Return the following from the records below: each line, word for word, starting with the line that contains "Screen dimensions: 1080x560" and going on through the line that contains "This screenshot has width=1655, height=779.", with nothing outside that range.

══ DATA FOR THIS TASK ══

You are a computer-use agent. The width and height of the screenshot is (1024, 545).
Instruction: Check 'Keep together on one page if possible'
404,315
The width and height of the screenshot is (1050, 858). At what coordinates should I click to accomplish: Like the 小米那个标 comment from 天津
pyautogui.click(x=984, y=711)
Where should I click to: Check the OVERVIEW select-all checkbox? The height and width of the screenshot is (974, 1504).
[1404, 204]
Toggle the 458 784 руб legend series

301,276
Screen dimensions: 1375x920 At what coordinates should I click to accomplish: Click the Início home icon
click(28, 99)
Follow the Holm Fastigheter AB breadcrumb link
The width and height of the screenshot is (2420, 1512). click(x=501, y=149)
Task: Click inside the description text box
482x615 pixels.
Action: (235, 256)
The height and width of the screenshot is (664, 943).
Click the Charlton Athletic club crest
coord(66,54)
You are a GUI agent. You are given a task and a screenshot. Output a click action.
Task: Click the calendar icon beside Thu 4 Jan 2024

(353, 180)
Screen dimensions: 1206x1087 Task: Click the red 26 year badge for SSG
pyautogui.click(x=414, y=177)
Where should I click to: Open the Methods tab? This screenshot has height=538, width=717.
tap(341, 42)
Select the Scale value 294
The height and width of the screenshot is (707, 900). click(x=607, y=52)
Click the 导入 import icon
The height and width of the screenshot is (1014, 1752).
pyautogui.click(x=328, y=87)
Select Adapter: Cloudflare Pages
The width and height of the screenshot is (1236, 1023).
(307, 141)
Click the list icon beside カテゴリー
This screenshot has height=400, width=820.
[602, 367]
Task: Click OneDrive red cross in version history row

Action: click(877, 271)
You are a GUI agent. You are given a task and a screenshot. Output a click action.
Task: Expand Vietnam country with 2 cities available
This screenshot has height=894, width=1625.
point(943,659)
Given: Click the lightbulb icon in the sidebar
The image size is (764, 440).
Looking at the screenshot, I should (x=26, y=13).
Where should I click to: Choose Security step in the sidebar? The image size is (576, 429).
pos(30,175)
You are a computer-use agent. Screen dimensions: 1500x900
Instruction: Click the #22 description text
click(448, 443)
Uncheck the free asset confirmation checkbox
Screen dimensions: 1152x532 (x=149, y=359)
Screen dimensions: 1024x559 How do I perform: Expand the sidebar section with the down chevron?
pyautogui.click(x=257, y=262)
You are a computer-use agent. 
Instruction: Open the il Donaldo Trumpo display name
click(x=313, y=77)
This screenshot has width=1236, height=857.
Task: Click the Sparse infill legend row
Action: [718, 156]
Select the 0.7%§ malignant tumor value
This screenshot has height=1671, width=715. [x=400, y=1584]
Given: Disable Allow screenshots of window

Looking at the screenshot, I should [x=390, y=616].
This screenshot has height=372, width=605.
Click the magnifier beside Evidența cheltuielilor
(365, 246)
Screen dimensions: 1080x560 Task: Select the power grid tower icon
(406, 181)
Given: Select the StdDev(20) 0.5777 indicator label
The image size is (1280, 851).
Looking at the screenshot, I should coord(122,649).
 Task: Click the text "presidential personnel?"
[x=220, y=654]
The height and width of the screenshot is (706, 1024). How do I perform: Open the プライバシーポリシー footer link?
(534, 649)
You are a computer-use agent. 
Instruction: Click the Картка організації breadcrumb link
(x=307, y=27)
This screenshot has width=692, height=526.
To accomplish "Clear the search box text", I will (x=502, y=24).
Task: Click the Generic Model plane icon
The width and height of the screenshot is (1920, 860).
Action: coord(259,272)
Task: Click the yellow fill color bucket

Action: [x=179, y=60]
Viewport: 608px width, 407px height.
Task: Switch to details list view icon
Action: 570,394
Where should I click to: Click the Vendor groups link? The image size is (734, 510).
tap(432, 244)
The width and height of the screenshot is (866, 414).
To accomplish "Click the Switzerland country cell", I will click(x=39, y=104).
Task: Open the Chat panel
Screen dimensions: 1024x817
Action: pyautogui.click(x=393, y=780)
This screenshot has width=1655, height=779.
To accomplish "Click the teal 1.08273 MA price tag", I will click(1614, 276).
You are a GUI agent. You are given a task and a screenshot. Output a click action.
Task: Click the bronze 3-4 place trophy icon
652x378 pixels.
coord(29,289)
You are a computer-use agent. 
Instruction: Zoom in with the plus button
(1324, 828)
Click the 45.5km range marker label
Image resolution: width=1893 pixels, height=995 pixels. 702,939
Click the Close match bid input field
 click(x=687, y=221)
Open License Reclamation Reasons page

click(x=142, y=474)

═══

◆ **ANSWER TO THIS TASK**:
Screen dimensions: 1080x560 Task: Select the power grid tower icon
(406, 181)
Given: Select the StdDev(20) 0.5777 indicator label
The image size is (1280, 851).
Looking at the screenshot, I should coord(122,649).
 Task: Click the text "presidential personnel?"
[x=220, y=654]
The height and width of the screenshot is (706, 1024). How do I perform: Open the プライバシーポリシー footer link?
(534, 649)
You are a computer-use agent. 
Instruction: Click the Картка організації breadcrumb link
(x=307, y=27)
This screenshot has width=692, height=526.
To accomplish "Clear the search box text", I will (x=502, y=24).
Task: Click the Generic Model plane icon
The width and height of the screenshot is (1920, 860).
Action: coord(259,272)
Task: Click the yellow fill color bucket

Action: [x=179, y=60]
Viewport: 608px width, 407px height.
Task: Switch to details list view icon
Action: 570,394
Where should I click to: Click the Vendor groups link? The image size is (734, 510).
tap(432, 244)
The width and height of the screenshot is (866, 414).
To accomplish "Click the Switzerland country cell", I will click(x=39, y=104).
Task: Open the Chat panel
Screen dimensions: 1024x817
Action: pyautogui.click(x=393, y=780)
This screenshot has width=1655, height=779.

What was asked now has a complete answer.